A project led by Faculty of Engineering and Applied Science researchers aims to improve asphalt used in pavement in the province’s capital.
A harsh, unique climate is largely to blame for the generally bumpy ride in St. John’s.
Dr. Kamal Hossain, an adjunct professor in the Department of Civil Engineering who is currently an assistant professor at Carleton University; Dr. Carlos Bazan, an assistant professor in the Department of Civil Engineering; and their research team, are investigating ways to improve the asphalt mixture used in pavement to help provide a smoother ride.
Climate and traffic volume
The City of St. John’s is responsible for the construction, management and maintenance of approximately 1,400 lane kilometres of paved roads.
The design and performance of asphalt pavement largely depends on local climate factors and traffic volume. Therefore, a thorough investigation of the design and performance of asphalt under the particular geo-weather and loading conditions is necessary.
That’s where the expertise of Drs. Hossain and Bazan and their team comes in.
“The main goal of the research project is to reduce the rate of occurrence of rutting and moisture-induced damage, the main causes of stress on the city’s roads,” said Dr. Hossain. “We aim to do this by designing and developing improved asphalt binder and asphalt mixtures appropriate for St. John’s environmental and loading conditions.”
The researchers are working collaboratively with the city and Mitacs, a national, not-for-profit organization working with universities, companies and federal and provincial governments to build partnerships that support industrial and social innovation in Canada to solve the problem.
“Mitacs is pleased to support this collaborative research project between the City of St. John’s and Memorial, which can have an immediate impact on improving asphalt roads in St. John’s and beyond,” said Libby Carew, director of business development in Newfoundland and Labrador at Mitacs.

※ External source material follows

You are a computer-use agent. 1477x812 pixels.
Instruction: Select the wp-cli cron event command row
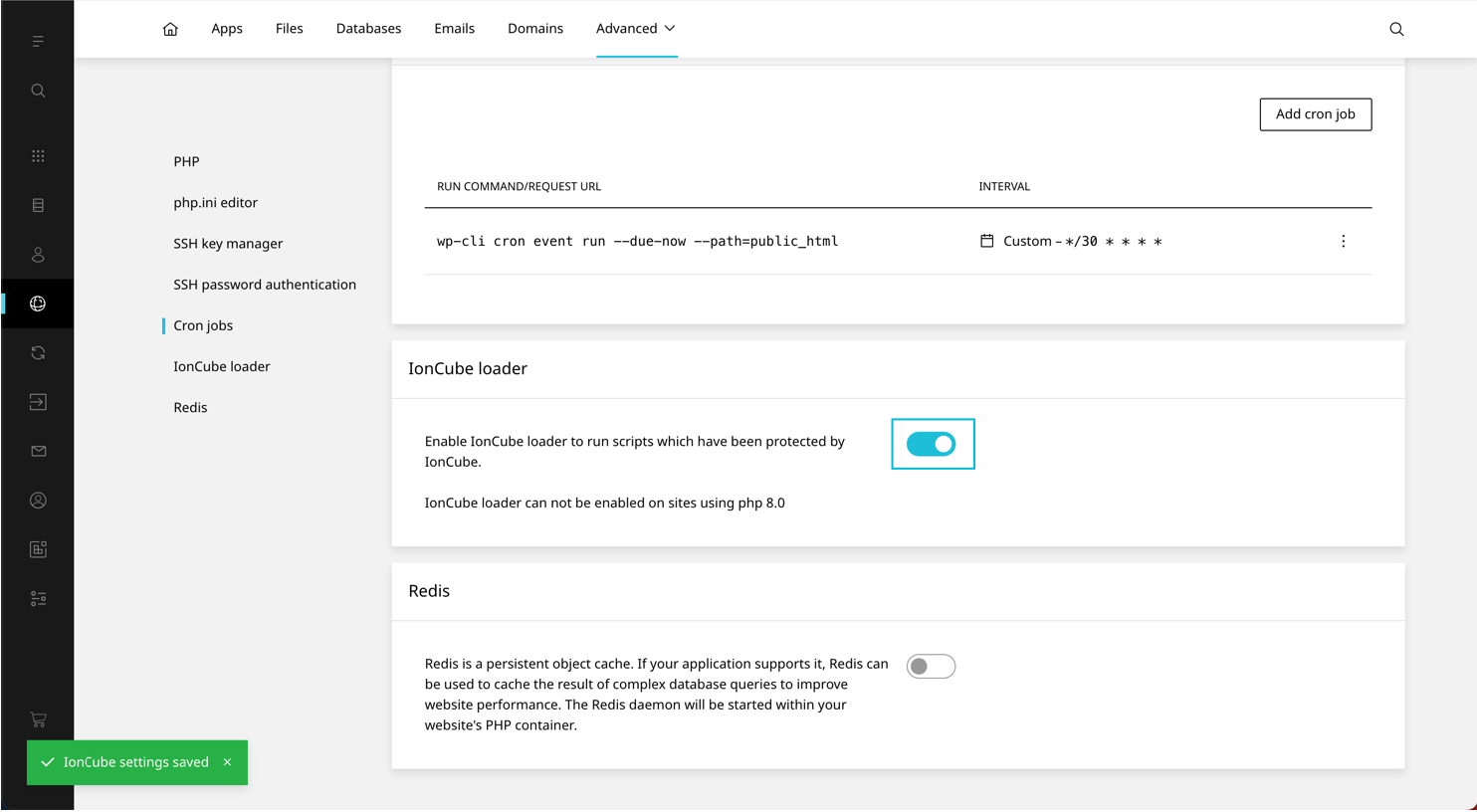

“There is potential for this project to . . . provide an improved driving experience for motorists in St. John’s.”
Mayor Danny Breen says the partnership is an important one.

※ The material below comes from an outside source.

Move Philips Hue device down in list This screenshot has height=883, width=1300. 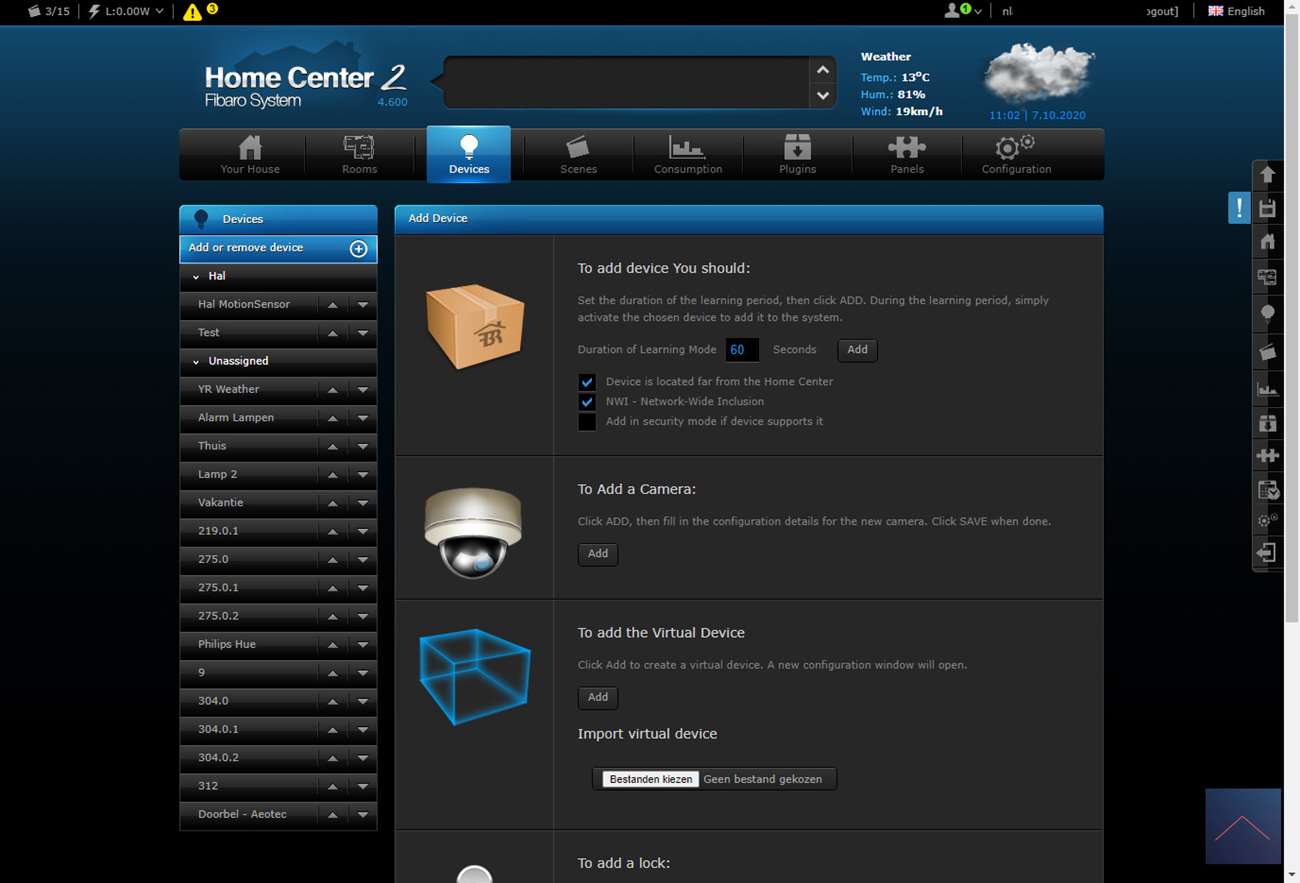point(363,645)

“Our roads are critical to the economy of the city and the region as we see the movement of thousands of vehicles throughout our city daily,” he said.

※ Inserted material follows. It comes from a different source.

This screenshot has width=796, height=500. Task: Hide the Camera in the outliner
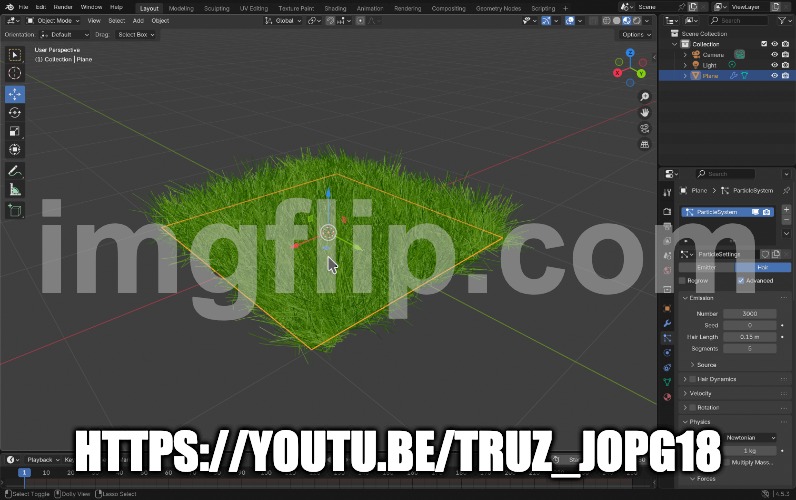point(774,55)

“Due to frequent freeze/thaw cycles, along with heavy equipment use, our roads incur a lot of damage through the winter and spring. There is potential for this project to improve the durability and quality of our asphalt, reduce cost on repairs, and provide an improved driving experience for motorists in St. John’s.”
For their part, Drs. Hossain and Bazan echo the enthusiasm, thanking the city and Mitacs for their continued support to research at Memorial.
The joint project, which began in the fall of 2019 and is based on the results of a field study conducted in 2017 by Memorial University, has been stalled due to the COVID-19 pandemic, but is expected to fulfil most of its objectives by the fall of 2022.